Interesting that you were able to get that to work. I have a NN up front but had to bail on the rear and go with a WTB because the rear was barely clearing the chain stays and would rub under load. Give us an update after you take it for a ride. 27 plus and SS is a great way to go with the Stella. My favorite build!


----------



## joshhan (Apr 1, 2011)

gsteitz said:


> joshhan - that looks killer!
> 
> Curious, which rims are you using and what fork?


Thanks man!

Fork is a RS Reba. The knobs just clear the fork. I'm on 40mm Chinese CF rims on DT Swiss 350s. The inner width is a smidge over 33mm. They came in at around .79 kg and .97 kg on my Park Tools scale for front and rear respectively. Weight for just the wheel and rimstrip.


----------



## joshhan (Apr 1, 2011)

costaorange said:


> Interesting that you were able to get that to work. I have a NN up front but had to bail on the rear and go with a WTB because the rear was barely clearing the chain stays and would rub under load. Give us an update after you take it for a ride. 27 plus and SS is a great way to go with the Stella. My favorite build!


I will! I did measure out the tire width and they came out to just over 2.6 inches on my caliper. I'm sure they will stretch out a bit but not sure how much more. I have more room side to side on the rear than the fork.


----------



## gsteitz (Sep 9, 2011)

Nice! I'm running a SID so should be very similar. Thanks!


----------



## joshhan (Apr 1, 2011)

Trying out 36x22 to see if that "feels" better than 32x20.









Edit: Tires have stretched out to a little over 2.7" at the casing and still plenty of clearance.


----------



## ironacct (Jan 2, 2012)

gsteitz--sweet setup! What size is your frame? Medium?


----------



## gsteitz (Sep 9, 2011)

ironacct said:


> gsteitz--sweet setup! What size is your frame? Medium?


Thanks man!

Yep, she's a medium. There are a couple more glamour shots of her in the custom build section of the Chumba site.


----------



## paleh0rse (Jun 20, 2011)

These Chumbas look amazing! What fork travel are you guys running with the 27+ setups?

I currently have a 21 pound carbon SS rig, but I'm seriously considering an American steel overhaul for the Spring in order to run 27+ instead of 29.


----------



## bikeny (Feb 26, 2004)

paleh0rse said:


> These Chumbas look amazing! What fork travel are you guys running with the 27+ setups?
> 
> I currently have a 21 pound carbon SS rig, but I'm seriously considering an American steel overhaul for the Spring in order to run 27+ instead of 29.

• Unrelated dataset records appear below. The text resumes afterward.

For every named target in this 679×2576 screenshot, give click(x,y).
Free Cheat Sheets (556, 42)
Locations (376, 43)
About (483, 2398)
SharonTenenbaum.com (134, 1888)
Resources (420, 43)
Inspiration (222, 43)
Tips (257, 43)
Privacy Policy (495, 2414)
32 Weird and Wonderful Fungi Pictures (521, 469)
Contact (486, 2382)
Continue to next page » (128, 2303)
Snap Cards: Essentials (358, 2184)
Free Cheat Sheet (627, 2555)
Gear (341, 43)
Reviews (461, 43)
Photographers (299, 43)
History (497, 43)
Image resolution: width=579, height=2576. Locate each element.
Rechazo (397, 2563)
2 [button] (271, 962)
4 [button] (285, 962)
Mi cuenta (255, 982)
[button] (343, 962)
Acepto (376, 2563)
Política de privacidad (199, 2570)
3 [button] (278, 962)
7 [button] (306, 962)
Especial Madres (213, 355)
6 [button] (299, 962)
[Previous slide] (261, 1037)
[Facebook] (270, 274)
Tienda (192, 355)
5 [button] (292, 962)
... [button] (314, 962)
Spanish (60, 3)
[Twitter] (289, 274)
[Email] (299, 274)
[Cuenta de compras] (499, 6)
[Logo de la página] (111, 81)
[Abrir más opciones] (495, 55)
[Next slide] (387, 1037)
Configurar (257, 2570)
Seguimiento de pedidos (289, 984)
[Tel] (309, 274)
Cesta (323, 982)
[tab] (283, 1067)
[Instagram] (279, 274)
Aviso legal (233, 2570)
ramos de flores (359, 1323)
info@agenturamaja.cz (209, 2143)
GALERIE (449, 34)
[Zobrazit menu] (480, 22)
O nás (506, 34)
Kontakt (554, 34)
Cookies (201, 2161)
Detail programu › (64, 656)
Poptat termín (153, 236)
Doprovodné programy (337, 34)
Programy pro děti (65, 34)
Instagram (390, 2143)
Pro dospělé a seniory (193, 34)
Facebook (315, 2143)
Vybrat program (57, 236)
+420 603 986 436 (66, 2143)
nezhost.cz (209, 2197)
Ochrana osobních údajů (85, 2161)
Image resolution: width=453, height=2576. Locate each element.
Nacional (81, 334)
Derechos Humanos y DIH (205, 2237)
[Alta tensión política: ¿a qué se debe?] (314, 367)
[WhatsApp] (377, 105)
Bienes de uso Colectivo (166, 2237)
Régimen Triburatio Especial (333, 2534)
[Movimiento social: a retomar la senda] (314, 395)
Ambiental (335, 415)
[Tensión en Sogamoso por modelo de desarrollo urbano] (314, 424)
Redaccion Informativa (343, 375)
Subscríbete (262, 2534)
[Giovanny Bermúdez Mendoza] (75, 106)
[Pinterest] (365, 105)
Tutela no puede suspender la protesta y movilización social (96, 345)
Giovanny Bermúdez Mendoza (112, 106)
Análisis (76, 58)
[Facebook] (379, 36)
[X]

If you are looking to buy something, don't limit yourself by getting a 29er frame that fits some small 27+ tires. Get something designed for 27+. Chumba has a new Rastro 27Plus on the way, not sure when those will be ready though.

On another note, I have a green Stella Ursa Major on the way, can't wait to get her built up!


----------



## paleh0rse (Jun 20, 2011)

bikeny said:


> If you are looking to buy something, don't limit yourself by getting a 29er frame that fits some small 27+ tires. Get something designed for 27+. Chumba has a new Rastro 27Plus on the way, not sure when those will be ready though.
> 
> On another note, I have a green Stella Ursa Major on the way, can't wait to get her built up!


Yeah, I was checking out their site after posting my question here yesterday. I couldn't find much info on the new Rastro, but I think I'll definitely wait to check it out before pulling any triggers.

The nice thing about the 27plus-specific frame is that it would make my wheels fully interchangeable with the wheels on my Ibis Mojo3 -- BONUS! The bad thing would be that my current SS 29er wheels would no longer be of any use since they have non-adaptable Hadley hubs. Doh!

Either way, Chumba is now on my short list. Good stuff.


----------



## Click Click Boom (Oct 23, 2008)

I love mine.

Not sold on half fat bikes..... 

There going to go the way of the fat bike.....


----------